You dont even wannna no my story







And you wont, as times up according to my prison guard. Twat. Although I do wish he'd do me up the bum. Mmmmmm.
(, Thu 17 Aug 2006, 23:03, Reply)
I don't wear spectacles
But if I did, I'd do what a friend of mine did in a hoity toity hairdressing salon with loads of totty in.

He started fiddling underneath the cape they put around you to keep cut hair out of your shirt.

The hairdressing girls thought he was wanking, since the older, supervisor woman called him a "clatty bastard" and whipped off the cape. To reveal him cleaning his glasses.
(, Thu 17 Aug 2006, 22:59, Reply)
Squirrel nuts
On holiday once in Florida, we stopped at some nature reserve thingy where you could buy some nuts and feed the 'people friendly' squirrels.

I noticed a little brown furry chap in front of me so I walked up slowly....crouched down slowly and held out a hand with some nuts. He soon got quite brave and started nibbling away.

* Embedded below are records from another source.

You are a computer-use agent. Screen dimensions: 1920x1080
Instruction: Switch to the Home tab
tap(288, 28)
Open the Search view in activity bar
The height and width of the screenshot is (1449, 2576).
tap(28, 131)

Whilst doing this, I noticed a girl watching me. I'd glance at the squirrel, glance at the girl, glance at the squirrel, glance at the girl...etc....

I kinda noticed she was actually staring at me and not the squirrel. It was then that I looked down at the front of my shorts and noticed "other" nuts hanging out the side.

I promptly stood up and walked back to the bus.
(, Thu 17 Aug 2006, 22:56, Reply)
I remember
Being in school and telling the girls to hold their two hands together for 25 seconds and then have them try to make their elbows touch. Needless to say, none could do it, but they did take their sweet time trying...

I think every man has a "hand in pocket fiddling with something" story, we should all have about thirty of them.
(, Thu 17 Aug 2006, 22:51, Reply)
No.
I never have said something that makes me sound like a sex offender, and I never will.

Ever wondered what fucking a little boy would be like?
(, Thu 17 Aug 2006, 22:47, Reply)
I was sitting on a wall outside a church one afternoon
Happily enjoying the sun and the fact I had nothing much to do that day, when a woman pushing a buggy came past and screamed "Pervert!" at me.

I was genuinely shocked. It took me at least a minute to work out she thought I was sitting staring at the sex-shop opposite gathering the courage to go in.

Which offends me doubly - firstly that she felt the need to abuse nice people who were merely sitting in the sun, secondly that I'd have any qualms about wandering into a sex shop if I actually needed to buy anything vaguely disappointing that did nothing to help my then single status.

In fact, I'm still fuming about her self-righteous jumping to conclusions. Grrr.
(, Thu 17 Aug 2006, 22:46, Reply)
I was on the bus...
...when I noticed someone get on with their flies undone. I spent the rest of the journey agonising over whether to tell them until it was time to get off. As I pass him I say "word to the wise, your fly is undone." and point at his crotch.
As he's staring at me from the bus window as it moves away I see him pull hitherto unseen earphones from his ears meaning that basically what he remembers happening is a stranger coming up to him on a bus, and pointing at his cock.
(, Thu 17 Aug 2006, 22:40, Reply)
I refuse to answer the question
on the grounds that I may incriminate myself.
(, Thu 17 Aug 2006, 22:32, Reply)
in primary school
i used to claim i was having staring contests with girls nipples

through the clothes of course

it wasnt THAT good a primary school
(, Thu 17 Aug 2006, 22:27, Reply)
Mysterious Person
The police came and talked to me at my house in leamington spa because they had reports of a guy running up and down the street in the nude.
I was a bit shocked till i found out they were asking everyone on the street.